* [Request] Write out each line of the records below as a JSON list of strings, one string per line, leaving out any blank lines.

_____

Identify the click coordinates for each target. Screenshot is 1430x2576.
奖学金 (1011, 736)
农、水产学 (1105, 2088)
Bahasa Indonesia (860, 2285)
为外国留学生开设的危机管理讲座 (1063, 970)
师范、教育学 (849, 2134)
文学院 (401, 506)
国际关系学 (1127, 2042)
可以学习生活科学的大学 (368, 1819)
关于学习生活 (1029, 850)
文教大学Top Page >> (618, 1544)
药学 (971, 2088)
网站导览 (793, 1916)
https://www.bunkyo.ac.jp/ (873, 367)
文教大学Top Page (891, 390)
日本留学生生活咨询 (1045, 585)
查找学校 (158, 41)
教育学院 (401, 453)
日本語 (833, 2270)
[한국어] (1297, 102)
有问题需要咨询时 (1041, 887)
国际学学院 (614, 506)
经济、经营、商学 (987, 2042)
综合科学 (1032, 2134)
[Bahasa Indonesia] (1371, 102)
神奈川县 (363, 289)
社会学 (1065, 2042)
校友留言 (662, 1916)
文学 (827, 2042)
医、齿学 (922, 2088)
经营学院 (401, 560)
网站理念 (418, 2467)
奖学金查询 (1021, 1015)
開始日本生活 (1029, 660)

_____

* [Answer]
[
  "Identify the click coordinates for each target. Screenshot is 1430x2576.",
  "奖学金 (1011, 736)",
  "农、水产学 (1105, 2088)",
  "Bahasa Indonesia (860, 2285)",
  "为外国留学生开设的危机管理讲座 (1063, 970)",
  "师范、教育学 (849, 2134)",
  "文学院 (401, 506)",
  "国际关系学 (1127, 2042)",
  "可以学习生活科学的大学 (368, 1819)",
  "关于学习生活 (1029, 850)",
  "文教大学Top Page >> (618, 1544)",
  "药学 (971, 2088)",
  "网站导览 (793, 1916)",
  "https://www.bunkyo.ac.jp/ (873, 367)",
  "文教大学Top Page (891, 390)",
  "日本留学生生活咨询 (1045, 585)",
  "查找学校 (158, 41)",
  "教育学院 (401, 453)",
  "日本語 (833, 2270)",
  "[한국어] (1297, 102)",
  "有问题需要咨询时 (1041, 887)",
  "国际学学院 (614, 506)",
  "经济、经营、商学 (987, 2042)",
  "综合科学 (1032, 2134)",
  "[Bahasa Indonesia] (1371, 102)",
  "神奈川县 (363, 289)",
  "社会学 (1065, 2042)",
  "校友留言 (662, 1916)",
  "文学 (827, 2042)",
  "医、齿学 (922, 2088)",
  "经营学院 (401, 560)",
  "网站理念 (418, 2467)",
  "奖学金查询 (1021, 1015)",
  "開始日本生活 (1029, 660)"
]